Anyway. I decided to be cute with the title of the post and give it a quasi-double meaning. For those wondering, here's meaning #1*, courtesy of my Artifical Intelligence class from today:
We were discussing various search algorithms for solving problems (specifically problems that can be framed in terms of beginning from a "start" state and ending up at the optimal "finish" state). On Tuesday the lecture had been about various graph algorithms that could also optimize either time or space; today the focus was on problems that would still be relatively inefficient to solve using the previously described algorithms, and whose "path to solution" doesn't really matter. (Traveling Salesperson is probably the most famous, although there are quite a few others...)
So, the idea was that instead of taking time to find the most optimal "next" step at each current step, to just consider a randomly chosen neighbor at each step. If the neighbor could be shown to be a better choice than the current location, that neighbor would be visited. The interesting part, though, is that a certain percentage of the time (so, with a given probability) the "worse" neighbor would be chosen anyway. This is to ensure that enough of the problem space gets explored that the algorithm doesn't end up settling on a false "optimum" state that just happens to be better than its immediate neighbors. Over time, the probability for moving to another worse neighbor is exponentially decreased; given enough iterations the algorithm ends up at the optimal solution.
So, what's that got to do with chemistry?
Well...the name of the technique is "Simulated Annealing", because the equation used to calculate the probability for visiting a worse neighbor is the same thing as the equation for a Boltzman distribution (excepting k, since it's just a constant).
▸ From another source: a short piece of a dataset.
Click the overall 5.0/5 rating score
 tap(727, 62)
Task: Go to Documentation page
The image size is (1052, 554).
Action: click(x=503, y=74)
Instead of delta(Energy), it uses delta("optimality" of state) and "T" in this context decreases exponentially with a given number of iterations.
The idea is that the original equation gives the probability of moving between two states of energy in a solid at a given temperature T. As the temperature is decreased, it will approach an equilibrium where the probability of being in that state is proportional to the temperature. Looking at the equation, this means that states of low energy (or a small difference in optimality) relative to T are more likely to occur, so as the simulation proceeds only states closer and closer to the optimum are accepted. The professor included a citation of the original proof in his lecture slides:
N. Metropolis, A.W. Rosenbluth, M.N. Rosenbluth. A.H. Teller
and E. Teller, Journal Chem. Phys. 21 (1953) 1087-1092
Ha. Tell me that's not one of the coolest things ever. (Okay, actually, I'm probably more excited than is absolutely necessary or warranted. Oh, well...)
* It doesn't get to be a double meaning because I'm not a CS major. But it can be a "one plus epsilon" meaning since I'm taking a CS concentration.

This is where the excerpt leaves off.